Le poids de la dette et les conditions contractuelles : des freins à mitiger

Les dettes des pays africains deviennent de plus en plus insoutenables ; ce qui peut être rédhibitoire pour de réelles transformations impérieuses pour autant. Les Etats africains peuvent toutefois compter sur le soutien de la Banque Mondiale qui assurait les participants au forum de Dakar via la voix de son représentant, des taux avantageux des prêts que cette dernière octroie et qui serait autour de 1%.

D’un autre côté, les opérateurs privés investissant dans les pays d’Afrique doivent s’inscrire dans une démarche engageante et transparente de volonté de développement du pays où ils se trouvent. Le coût du transport au sein du continent africain est prohibitif et est en défaveur des capacités d’investissement et de consommation. L’étude commandée en 2018 par l’Union Economique et Monétaire Ouest Africaine (UEMOA) montre que l’acheminement intérieur sur l’Afrique centrale coûte, en moyenne, plus de 6 fois le prix d’importation payé entre Anvers en Belgique et le port de débarquement des marchandises dans la même région d’Afrique centrale (10). Et on ne peut qu’applaudir quand Mohamed Diop, Directeur Régional Afrique Atlantique du groupe AGL (Africa Global Logistics) affirme que les opérateurs gérant les ports en Afrique doivent prendre leurs parts de responsabilité et investir dans le ferroviaire. Selon lui « On ne peut pas investir dans des pays, amener les marchandises jusqu’au port et demander aux Etats de se débrouiller pour les transporter vers les clients finaux. La connectivité de l’Afrique passera par la voie ferroviaire ».  Le rapport de 2013 du Sénat français relevait que « le coût du transport à l’intérieur des pays est au moins le double des coûts similaires en Asie et en Amérique latine. En conséquence, les entreprises africaines de moindre envergure sont incapables de soutenir la concurrence sur la scène internationale »
====
→ Consigne A:
Filtrez la liste pour ne garder que les lignes qui contiennent la chaîne « pixels », en tenant compte de la casse.
Le texte et la liste sont deux documents sans lien entre eux.

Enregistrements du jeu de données
====
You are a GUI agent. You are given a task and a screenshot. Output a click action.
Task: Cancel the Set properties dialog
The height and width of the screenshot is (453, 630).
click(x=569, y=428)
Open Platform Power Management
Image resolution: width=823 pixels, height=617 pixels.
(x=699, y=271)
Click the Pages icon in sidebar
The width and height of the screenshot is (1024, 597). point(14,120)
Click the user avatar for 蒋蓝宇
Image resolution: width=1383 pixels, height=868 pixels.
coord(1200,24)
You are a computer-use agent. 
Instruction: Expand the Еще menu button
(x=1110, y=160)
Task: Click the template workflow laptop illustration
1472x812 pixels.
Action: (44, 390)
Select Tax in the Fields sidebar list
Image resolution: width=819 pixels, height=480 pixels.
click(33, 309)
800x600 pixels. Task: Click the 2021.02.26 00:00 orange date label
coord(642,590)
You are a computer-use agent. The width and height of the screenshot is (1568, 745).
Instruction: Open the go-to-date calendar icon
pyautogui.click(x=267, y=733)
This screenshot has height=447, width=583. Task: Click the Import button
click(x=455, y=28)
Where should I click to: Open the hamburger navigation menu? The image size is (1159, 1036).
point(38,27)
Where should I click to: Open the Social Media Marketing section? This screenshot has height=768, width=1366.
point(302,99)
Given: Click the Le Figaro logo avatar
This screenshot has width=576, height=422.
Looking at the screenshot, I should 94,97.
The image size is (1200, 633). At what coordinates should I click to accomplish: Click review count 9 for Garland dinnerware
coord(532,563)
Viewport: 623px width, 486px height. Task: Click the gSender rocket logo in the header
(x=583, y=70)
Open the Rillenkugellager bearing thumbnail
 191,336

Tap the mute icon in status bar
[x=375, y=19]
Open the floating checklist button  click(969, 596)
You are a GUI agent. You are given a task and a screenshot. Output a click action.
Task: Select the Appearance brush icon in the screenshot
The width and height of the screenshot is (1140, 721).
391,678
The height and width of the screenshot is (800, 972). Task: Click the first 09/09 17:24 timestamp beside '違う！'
====
→ Consigne B:
Veuillez recopier le passage du texte sur la dette et le transport en Afrique, de « Les dettes des » jusqu'à « autour de 1%. » inclus.

→ Réponse complète A:
Image resolution: width=823 pixels, height=617 pixels.
Image resolution: width=1383 pixels, height=868 pixels.
1472x812 pixels.
Image resolution: width=819 pixels, height=480 pixels.
800x600 pixels. Task: Click the 2021.02.26 00:00 orange date label

→ Réponse complète B:
Les dettes des pays africains deviennent de plus en plus insoutenables ; ce qui peut être rédhibitoire pour de réelles transformations impérieuses pour autant. Les Etats africains peuvent toutefois compter sur le soutien de la Banque Mondiale qui assurait les participants au forum de Dakar via la voix de son représentant, des taux avantageux des prêts que cette dernière octroie et qui serait autour de 1%.